One person’s waste is another’s proof of disease
At the same time as GISAID was monitoring DNA sequences of the mpox virus, researchers were employing another surveillance tool used during the pandemic. Wastewater taken from July to October in New York showed that poliovirus was circulating in six of 13 sampled counties.
Wastewater sampling had detected COVID in sewers back in April 2020; in September of that year, the CDC launched the National Wastewater Surveillance System (NWSS) to monitor virus levels. Compared to mass-scale PCR testing, testing wastewater offered an easy and unobtrusive way to find out where there were hotspots of virus activity.
“You can track a lot of viruses in the wastewater, and what we’re seeing with COVID is that it may be an easier way of doing epidemiology, at least on a bigger picture scale,” says virologist Michael Teng, of the University of South Florida Department of Molecular Medicine. Wastewater surveillance can’t pinpoint individuals, so it won’t help identify potential “superspreaders” before they infect others. But it’s a great tool for virologists to see general geographical trends in virus levels.

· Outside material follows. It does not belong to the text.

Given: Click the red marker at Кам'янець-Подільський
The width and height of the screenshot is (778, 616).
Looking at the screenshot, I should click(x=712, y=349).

The poliovirus spread in the state was “silent,” but posed a real threat. Cases of polio had been basically non-existent in the US since the introduction of the polio vaccine, which has an average uptake of 92 percent in kids across the country—though some counties’ rates of vaccination are as low as 37 percent.
Fighting viruses with vaccines
As evidenced by the pandemic, vaccine uptake is one of the–if not the–best tools for stopping the spread of a virus. COVID vaccines protect against infection, and if you do get the disease, you’re less likely to have severe illness if you’ve been vaccinated.

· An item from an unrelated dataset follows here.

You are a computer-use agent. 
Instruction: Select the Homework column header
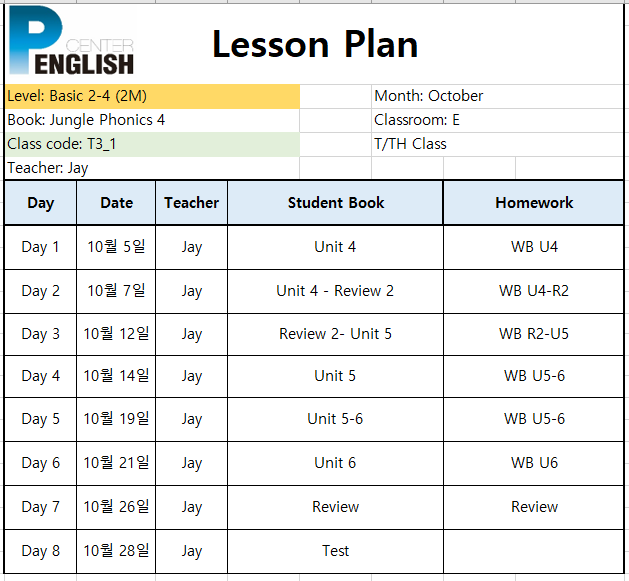click(534, 203)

So when researchers predicted a tripledemic of COVID, the flu, and RSV heading towards the US, the message was clear: Get your flu shot and COVID booster. But with no RSV vaccine available, case numbers quickly rose in young children and elderly population.
“We had a COVID vaccine within about 11 months of when the first virus sequence came out well, but RSV was first identified in 1957, and since then we have not really had good vaccines,” says Teng, whose focus is on the respiratory pathogen. “But one of the really exciting stories for this year is that Pfizer [who developed one of the COVID vaccines] along with GSK have had really good results in tests for an RSV vaccine for the elderly.”
Teng says the purchase of COVID vaccines led to an infusion of capital in companies like Pfizer and Moderna, the latter of which has been able to invest into research it began long before the pandemic. This money meant Moderna could move forward with several vaccines in development, according to Teng, including one for HIV.
These important elements of tackling viruses in 2022—genomic monitoring, wastewater surveillance, and vaccine development—are just part of the huge fight against infectious diseases. There is, of course, still a lot we don’t know about COVID and other viruses, and we cannot predict what 2023 will bring. But researchers are armed with more information about the spread of viruses than ever before, and they’ve already begun putting the pandemic’s teachings into practice.